CAPANNOLI. «È un caso senza parole. Una delle situazioni più brutte che abbia mai sentito». Francesco Fabbri è un esperto di cani e lavora al centro cinofilo Dobredog di Capannoli e rabbrividisce a...

CAPANNOLI. «È un caso senza parole. Una delle situazioni più brutte che abbia mai sentito». Francesco Fabbri è un esperto di cani e lavora al centro cinofilo Dobredog di Capannoli e rabbrividisce a leggere sulla stampa di Nina, la femmina meticcia scaraventata fuori da un'auto in corsa sulla Firenze-Pisa-Livorno. Giustifica la fuga, dà le sue spiegazioni e avverte: «Per rieducare quel cane servirà molto tempo, perché ho la netta sensazione che abbia vissuto in un ambiente molto ostile». «La cosa interessante di questo caso è il fatto che sia fuggita dalla struttura di Fauglia – afferma Fabbri –. Scavare buche in quella maniera è un comportamento acquisito. Probabilmente, ha vissuto in un recinto a lungo e ha imparato a provare la fuga.

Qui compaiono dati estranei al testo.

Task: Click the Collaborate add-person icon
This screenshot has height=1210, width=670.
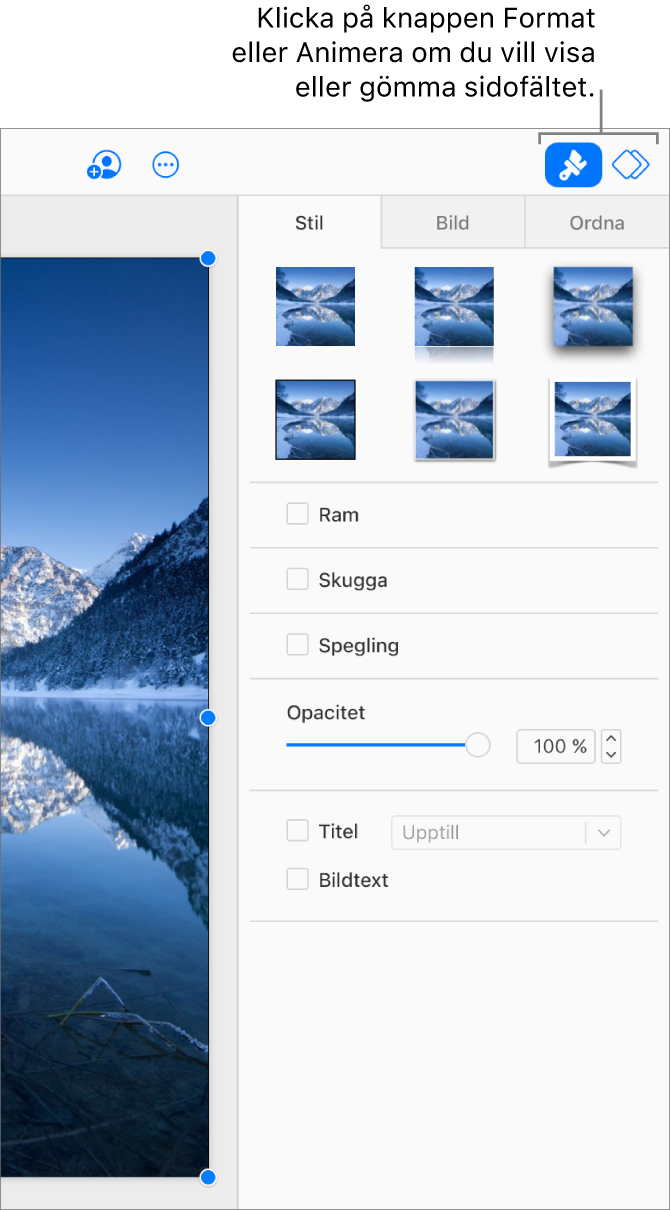Action: [104, 165]

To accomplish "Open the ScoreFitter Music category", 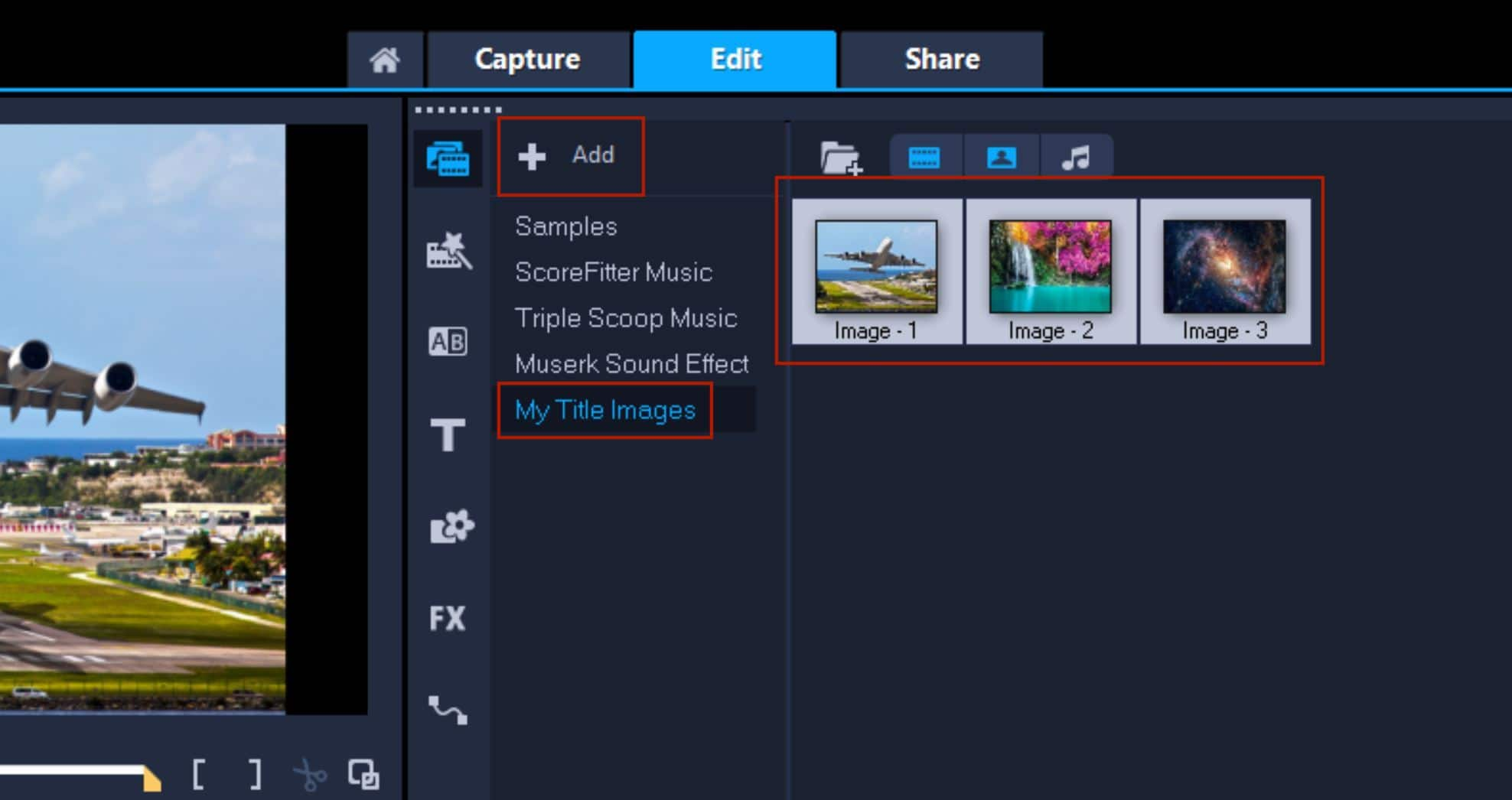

Lo stress dell'abbandono, il trauma della caduta dall'auto in corsa e il temporale che imperversava in quelle ore hanno portato Nina a tirar fuori lo spirito di conservazione». Di una cosa è sicuro l'esperto cinofilo, quando verrà ritrovata serviranno ore e ore di lavoro per farle dimenticare quel che è successo sulla superstrada. «Come prima cosa bisogna osservarla – spiega – con molta attenzione e cercare di capire come si comporta e com'era abituata a vivere. Imporle uno stile di vita, anche se breve, può essere pericoloso per la sua psiche. Bisogna assecondarla e provare a ricalcare l'ambiente e il modo di comportarsi che aveva prima dell'abbandono. Sicuramente non sarà un percorso semplice, anche perché probabilmente è stata maltrattata in passato e ha sviluppato una paura rilevante. In questi casi il pericolo è l'aggressività che può sviluppare un cane che ha vissuto con persone che lo hanno trattato male. È chiaro che non è colpa sua, ma delle condizioni in cui lo hanno tenuto i suoi padroni. Ma è un fatto da non sottovalutare e che può avere risvolti sociali non indifferenti. Resta il fatto che una situazione così è assurda e credo non abbia precedenti. All'inizio pensavo non fosse vero. Ma ci sono testimoni che hanno raccontato tutto e che hanno visto l'intera scena. Solo a parlarne rabbrividisco. Non può essere che esistono persone in grado di commettere crudeltà di questo tipo».